Tutto accade nell’aprile 2015. Mara va a prendere la bambina a un playdate, come ogni giorno, seguendo la solita lista di indirizzi. Suona al campanello. Nessuna risposta. Le luci spente. La porta chiusa. E soprattutto, quel silenzio innaturale che ti spinge immediatamente a pensare al peggio. In un’intervista a People, l’autrice ha raccontato che l’ansia le è durata solo pochi secondi: un vicino le ha spiegato che la famiglia si era trasferita da qualche settimana e che lei stava usando un vecchio elenco.
Fine della storia, almeno per quanto riguarda la vita reale. Ma solo l’inizio per il romanzo.
Perché, come ha spiegato la scrittrice, sono bastati quei pochi secondi di panico per farle capire quanto affidiamo la vita dei nostri figli ad altre persone: scuole, amici, babysitter, vicini. Una catena di fiducia che diamo per scontata, finché un dettaglio minimo non la incrina. E in quell’attimo minuscolo – che però sembra infinito – cambiano le proporzioni delle cose: la tranquillità diventa incertezza, la routine diventa minaccia.
Da qui nasce All Her Fault, che nella sua versione romanzata prende quella paura e la amplifica, la distorce, la trasforma in un thriller serrato, ben più oscuro della realtà. La protagonista del libro – e ora della serie – non ha la fortuna di risolvere tutto in pochi minuti. Anzi, da quel momento inizia a sprofondare in una spirale di dubbi, colpe e segreti che nulla hanno a che vedere con l’episodio reale, ma che pescano nella stessa radice emotiva: che cosa significa davvero essere genitori oggi? E soprattutto: come si stabilisce il confine tra ciò che è sicuro e ciò che non lo è più?

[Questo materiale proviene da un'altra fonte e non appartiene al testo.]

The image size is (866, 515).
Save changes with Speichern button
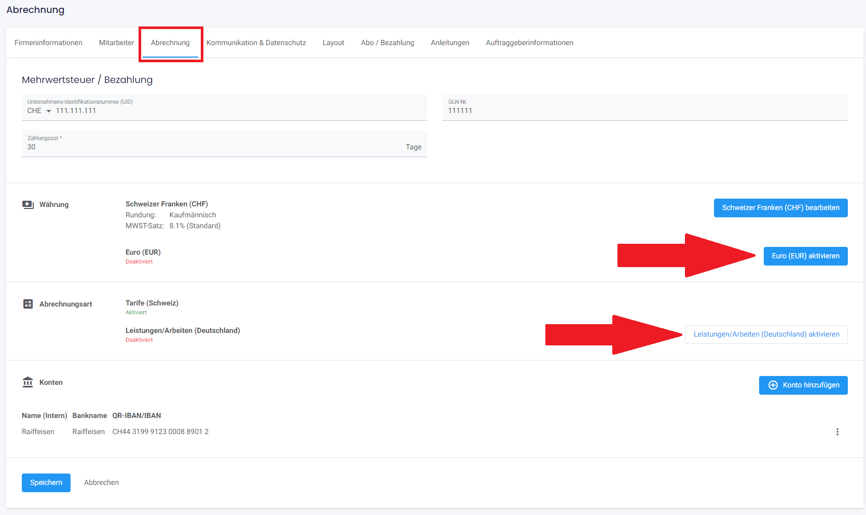click(x=46, y=482)
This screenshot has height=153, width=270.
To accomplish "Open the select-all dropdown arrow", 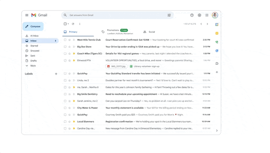I will 68,24.

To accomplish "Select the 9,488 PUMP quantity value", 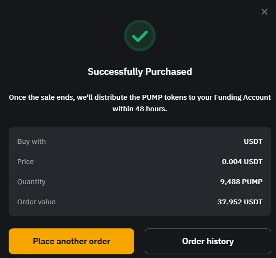I will pos(241,182).
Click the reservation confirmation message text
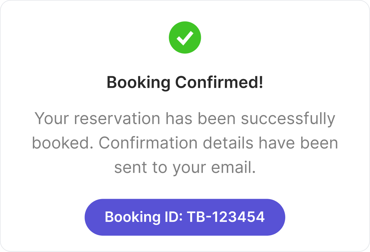 tap(185, 142)
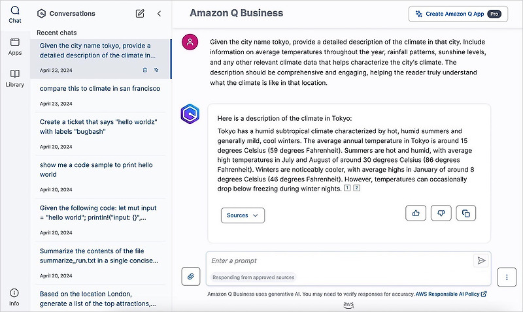
Task: Open AWS Responsible AI Policy link
Action: (451, 294)
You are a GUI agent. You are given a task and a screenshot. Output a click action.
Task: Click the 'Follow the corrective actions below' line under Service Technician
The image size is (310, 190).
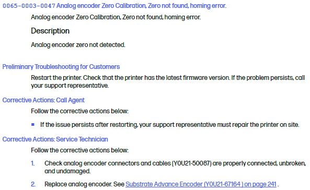point(79,150)
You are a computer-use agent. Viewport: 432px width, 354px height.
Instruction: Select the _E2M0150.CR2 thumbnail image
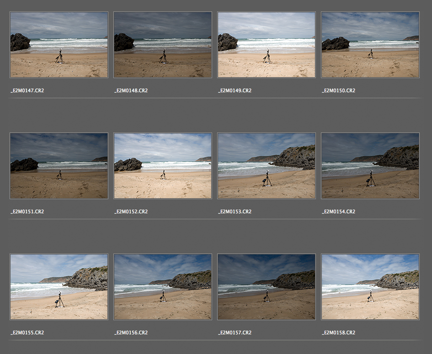[x=370, y=45]

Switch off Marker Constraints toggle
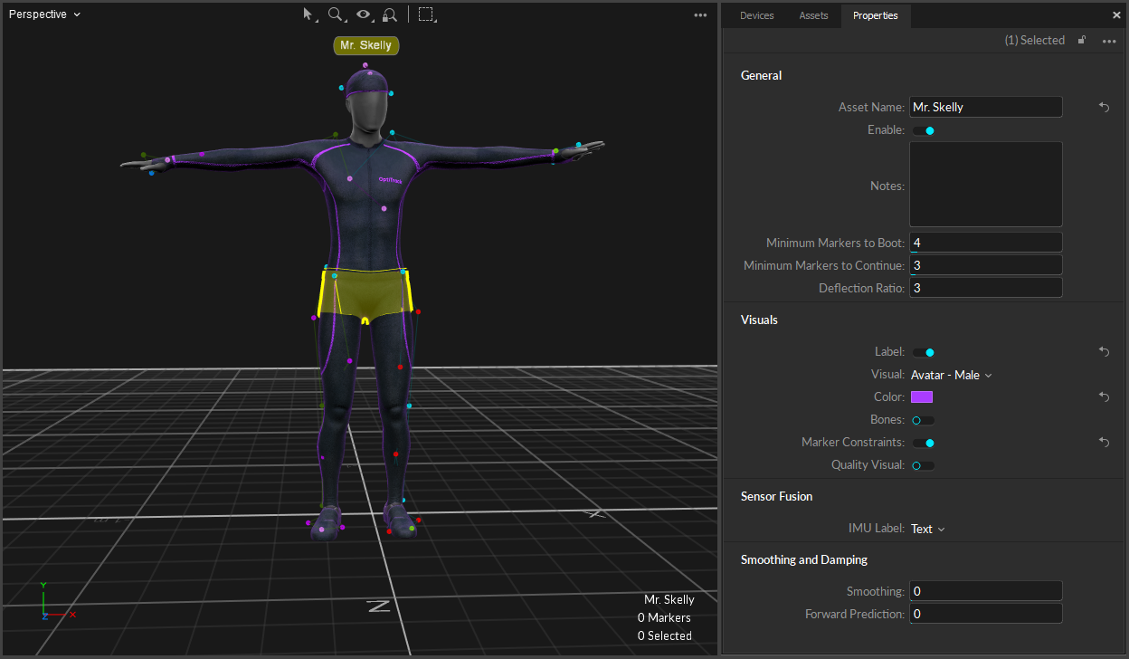tap(923, 443)
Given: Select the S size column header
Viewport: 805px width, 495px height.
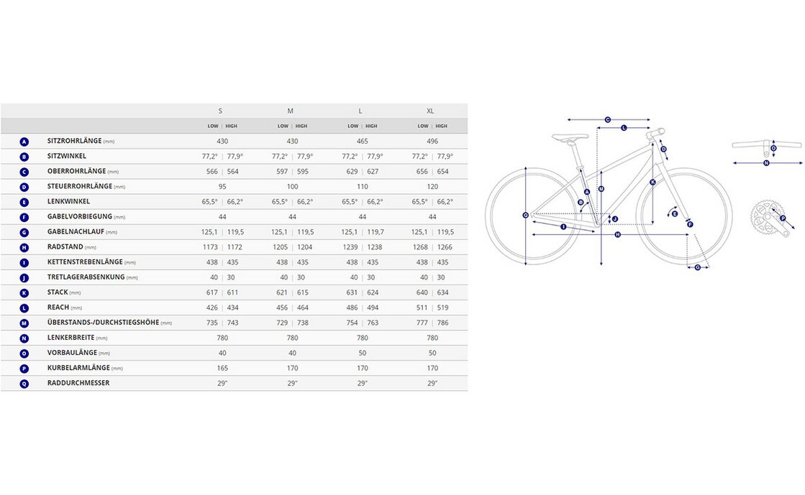Looking at the screenshot, I should (220, 111).
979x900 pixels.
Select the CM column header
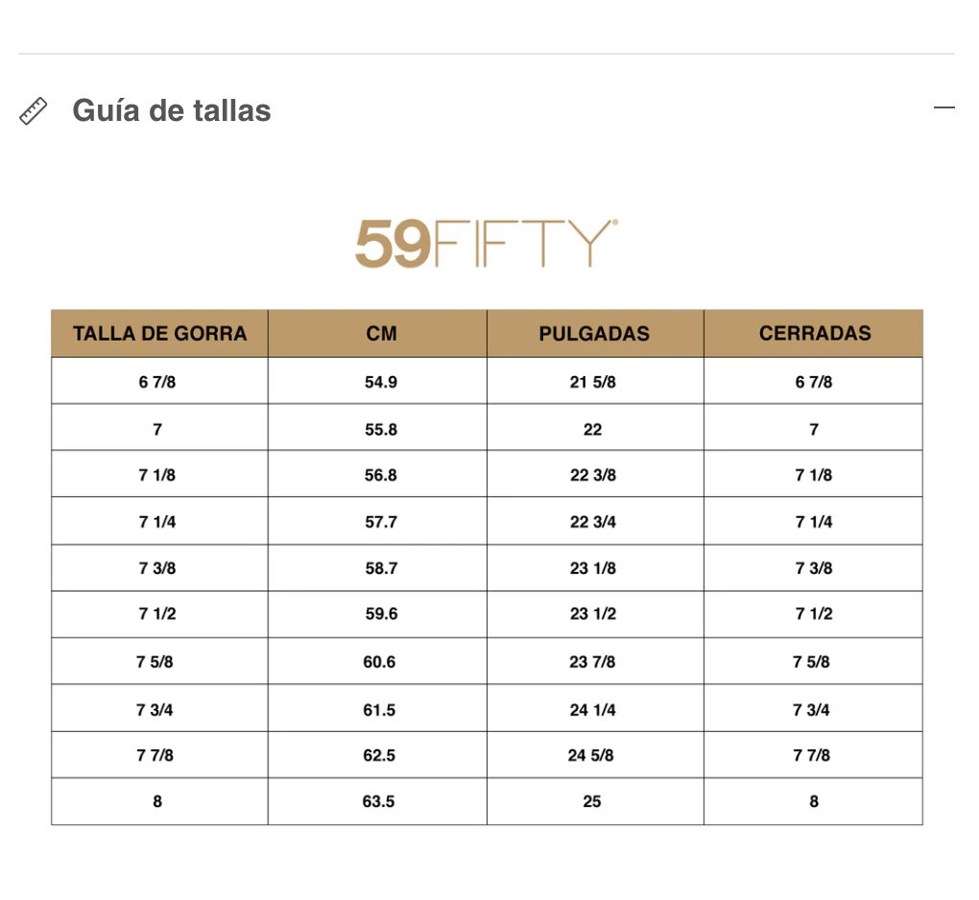[381, 334]
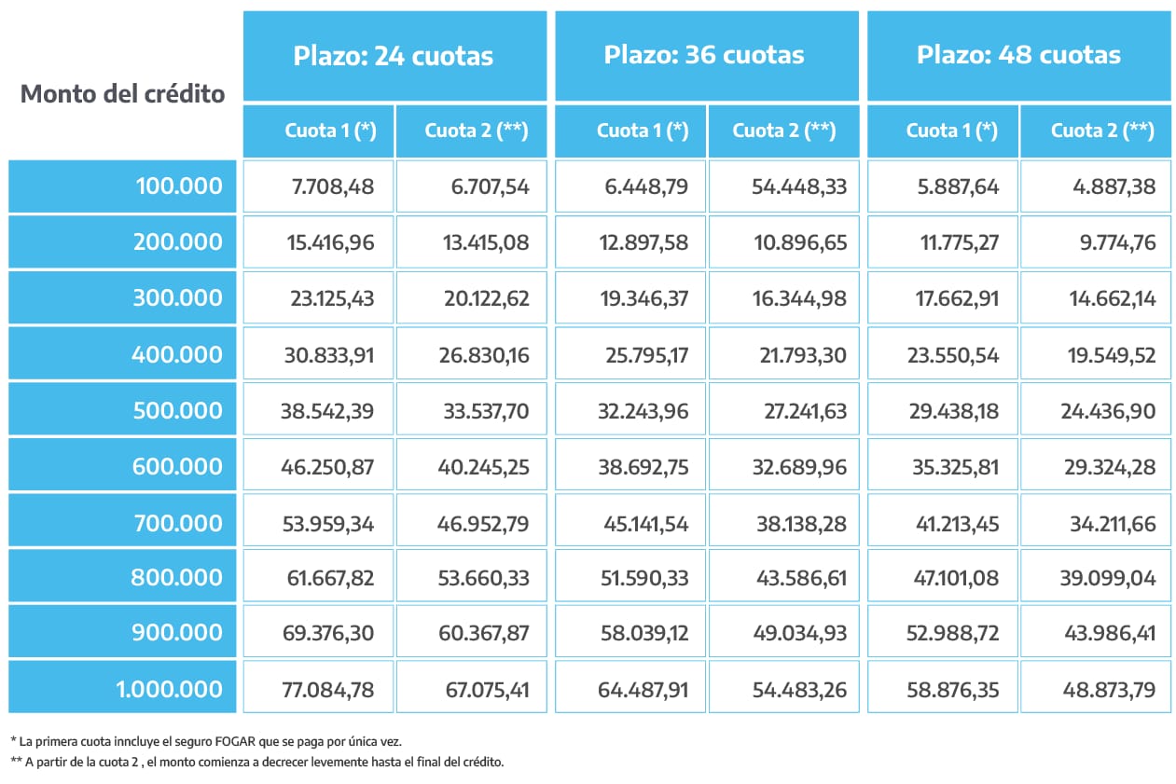Image resolution: width=1176 pixels, height=784 pixels.
Task: Click the FOGAR insurance footnote text
Action: point(206,740)
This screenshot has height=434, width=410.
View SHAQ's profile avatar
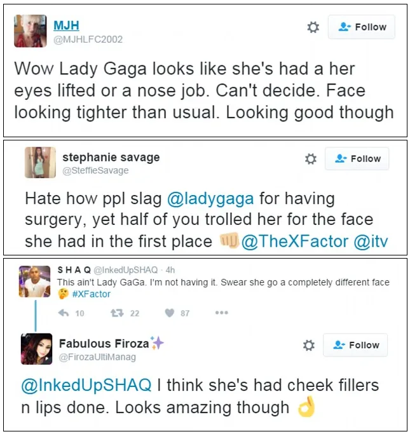coord(34,281)
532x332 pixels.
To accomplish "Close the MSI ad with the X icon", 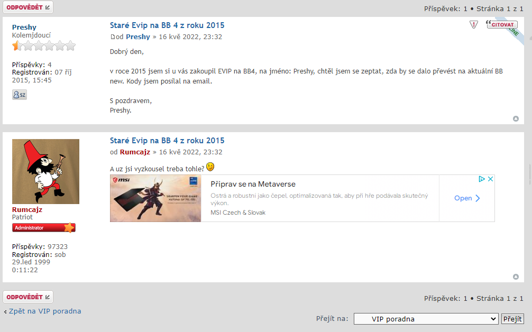I will pos(490,179).
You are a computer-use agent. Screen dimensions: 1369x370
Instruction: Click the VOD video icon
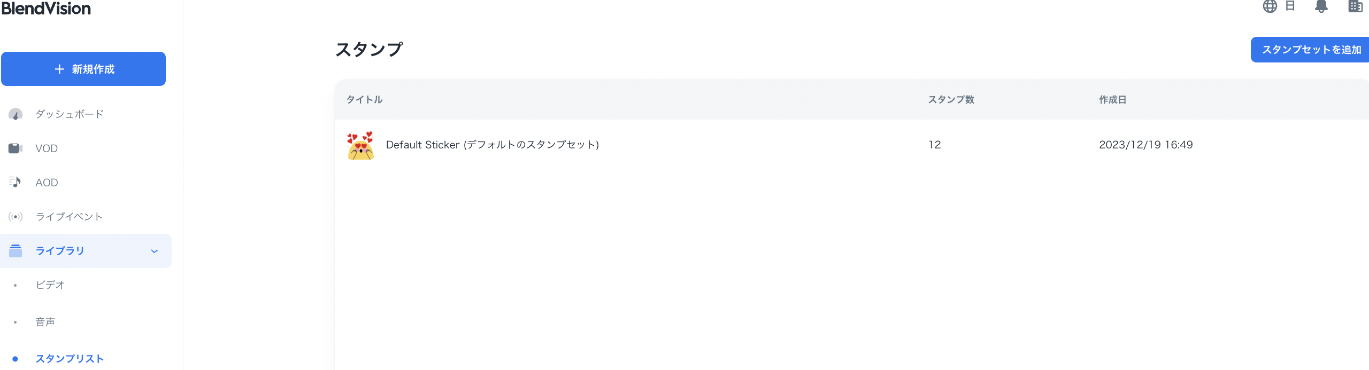[x=16, y=148]
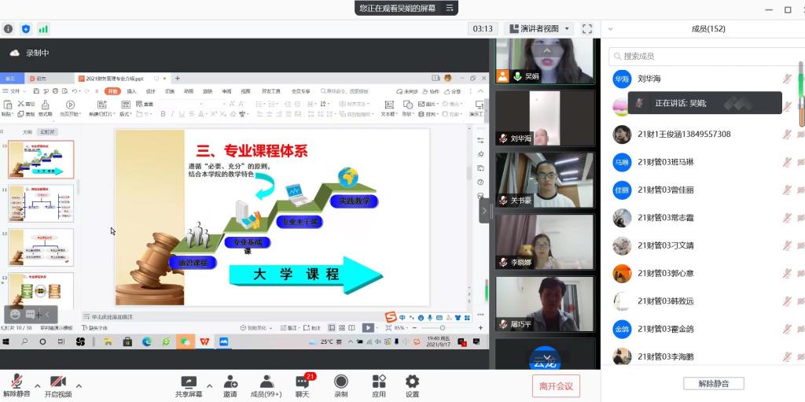Open the 演讲者视图 view dropdown
The height and width of the screenshot is (402, 805).
539,29
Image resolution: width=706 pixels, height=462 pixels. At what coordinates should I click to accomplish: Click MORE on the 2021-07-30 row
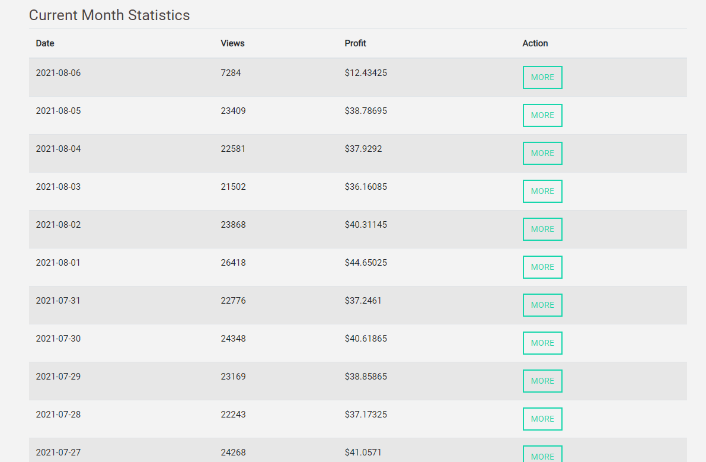pos(542,343)
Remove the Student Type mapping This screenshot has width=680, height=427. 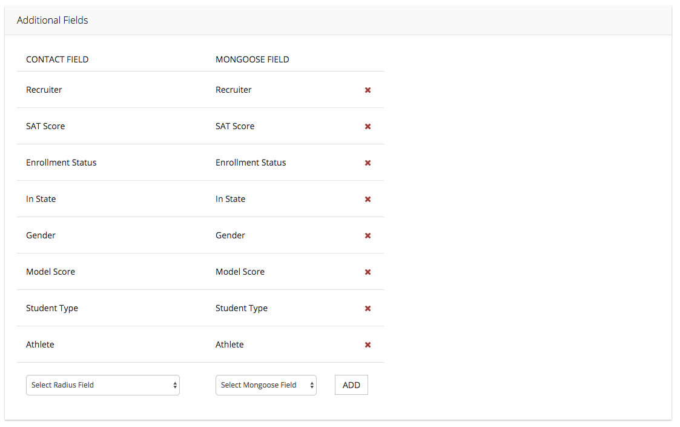[368, 309]
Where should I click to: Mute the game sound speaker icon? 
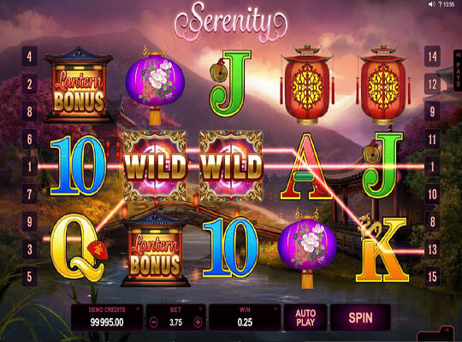432,4
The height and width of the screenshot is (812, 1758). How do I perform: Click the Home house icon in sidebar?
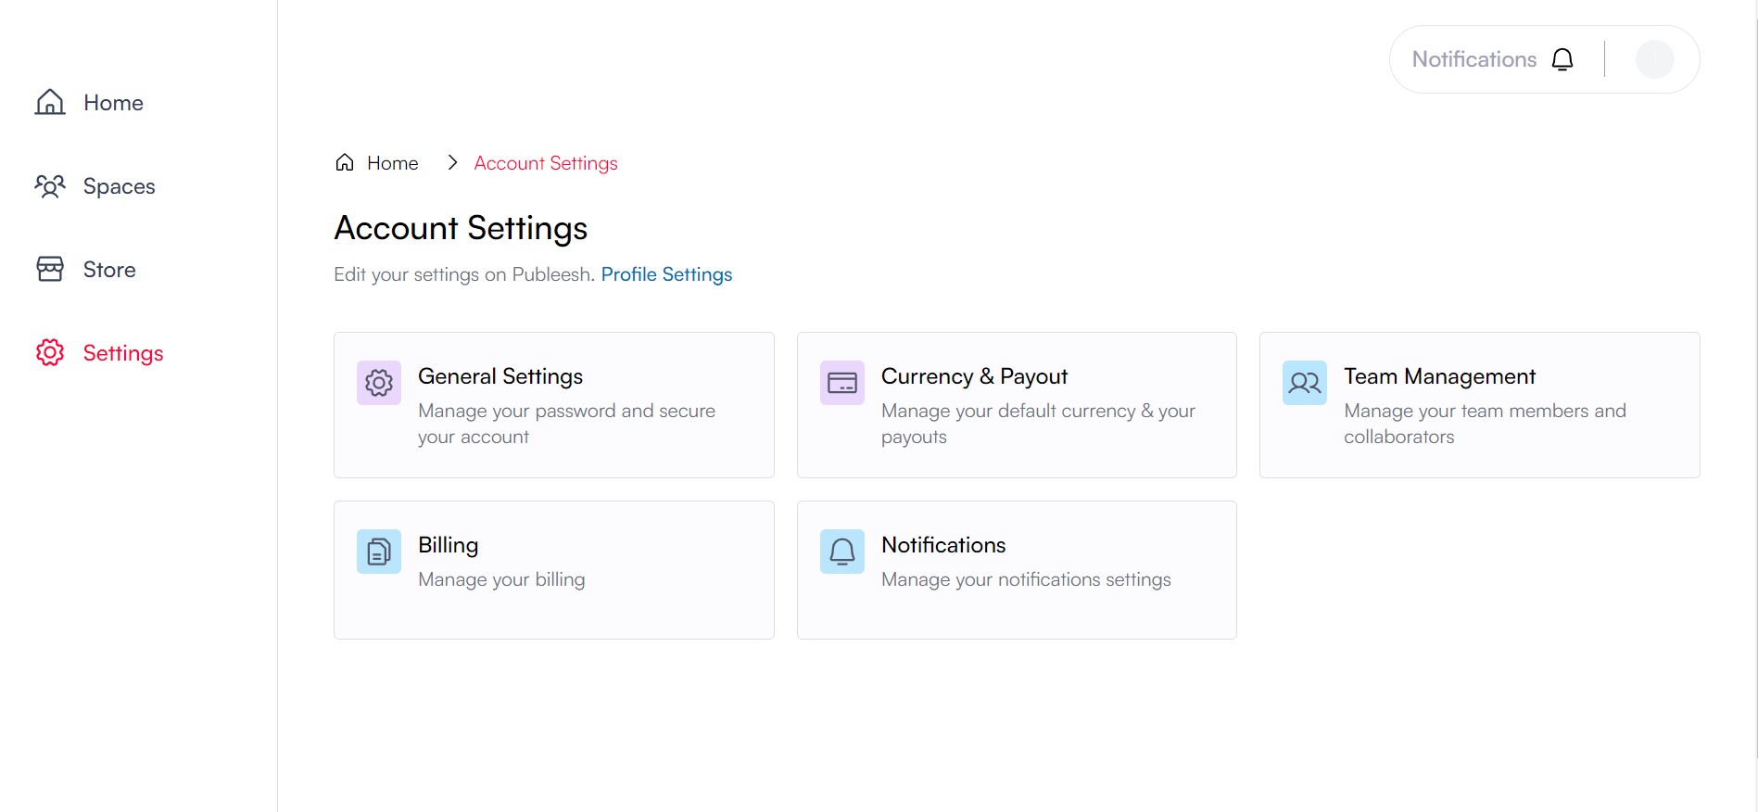click(x=50, y=102)
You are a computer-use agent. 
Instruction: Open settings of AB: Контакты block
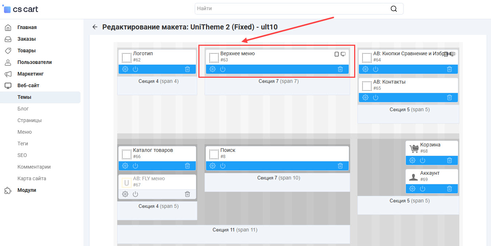[x=365, y=97]

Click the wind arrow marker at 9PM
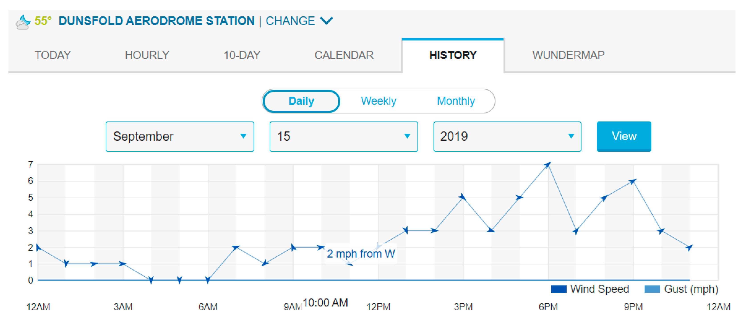click(633, 182)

Mara, che ha seguito anche la produzione come associate producer, lo dice chiaramente: “Perché i genitori di oggi sembrano preoccuparsi più di qualsiasi generazione precedente?” (ed in effetti da genitore solo a leggere la trama – per altro senza grossi spoiler – m’è venuta una discreta ansietta).
È una domanda che il libro e la serie non risolvono, ma fanno risuonare con forza. Ed è forse questa la ragione per cui All Her Fault è diventato un fenomeno globale: parla di un timore condiviso, universale, amplificato da una storia che – pur non essendo vera – nasce da un’esperienza reale, piccola e potentissima.